Look through the data that follows and work out how many lines contain the string "computer". Nothing but that number should be given.
--- Record excerpts Enclosed Below ---
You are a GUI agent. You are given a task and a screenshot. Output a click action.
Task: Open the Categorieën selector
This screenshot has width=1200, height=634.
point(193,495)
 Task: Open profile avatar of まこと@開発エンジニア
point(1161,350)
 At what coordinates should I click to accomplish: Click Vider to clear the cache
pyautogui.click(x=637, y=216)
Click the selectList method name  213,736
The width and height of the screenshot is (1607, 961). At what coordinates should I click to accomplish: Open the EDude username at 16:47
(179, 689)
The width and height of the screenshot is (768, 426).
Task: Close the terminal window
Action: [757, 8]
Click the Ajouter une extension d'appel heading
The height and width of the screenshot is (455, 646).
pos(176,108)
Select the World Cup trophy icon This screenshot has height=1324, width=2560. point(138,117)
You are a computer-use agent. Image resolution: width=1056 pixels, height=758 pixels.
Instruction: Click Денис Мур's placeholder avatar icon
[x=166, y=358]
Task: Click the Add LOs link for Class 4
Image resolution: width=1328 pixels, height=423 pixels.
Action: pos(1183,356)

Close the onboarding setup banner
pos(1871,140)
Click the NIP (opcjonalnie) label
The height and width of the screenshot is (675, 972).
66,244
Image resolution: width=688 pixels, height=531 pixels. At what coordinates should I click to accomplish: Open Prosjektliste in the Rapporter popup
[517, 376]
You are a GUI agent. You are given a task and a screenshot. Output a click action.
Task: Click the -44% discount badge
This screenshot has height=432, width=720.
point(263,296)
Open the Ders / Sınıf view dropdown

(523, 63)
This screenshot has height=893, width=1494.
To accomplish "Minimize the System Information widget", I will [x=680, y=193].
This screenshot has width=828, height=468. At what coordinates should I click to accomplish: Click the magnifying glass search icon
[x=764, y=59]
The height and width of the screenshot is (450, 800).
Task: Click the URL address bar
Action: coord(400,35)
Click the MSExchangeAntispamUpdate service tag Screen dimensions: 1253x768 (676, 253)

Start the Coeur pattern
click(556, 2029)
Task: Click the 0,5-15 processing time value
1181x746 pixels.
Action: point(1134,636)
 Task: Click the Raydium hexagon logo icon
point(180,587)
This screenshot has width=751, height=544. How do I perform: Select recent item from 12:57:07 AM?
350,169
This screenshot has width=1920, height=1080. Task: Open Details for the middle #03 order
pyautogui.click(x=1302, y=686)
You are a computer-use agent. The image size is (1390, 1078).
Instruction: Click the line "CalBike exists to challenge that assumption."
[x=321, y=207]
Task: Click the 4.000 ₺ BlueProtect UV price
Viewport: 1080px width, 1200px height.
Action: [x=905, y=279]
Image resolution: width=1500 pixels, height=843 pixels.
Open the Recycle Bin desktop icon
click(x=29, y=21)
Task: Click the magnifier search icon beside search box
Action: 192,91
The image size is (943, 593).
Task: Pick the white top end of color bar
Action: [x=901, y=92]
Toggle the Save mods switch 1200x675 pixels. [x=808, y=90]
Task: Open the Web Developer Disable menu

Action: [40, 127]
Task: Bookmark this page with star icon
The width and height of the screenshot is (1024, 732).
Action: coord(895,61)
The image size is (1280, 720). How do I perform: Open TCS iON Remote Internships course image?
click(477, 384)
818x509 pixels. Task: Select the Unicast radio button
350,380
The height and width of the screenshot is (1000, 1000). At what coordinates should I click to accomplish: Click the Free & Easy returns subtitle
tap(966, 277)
--- End of Enclosed Record excerpts ---
### Solution for this problem
2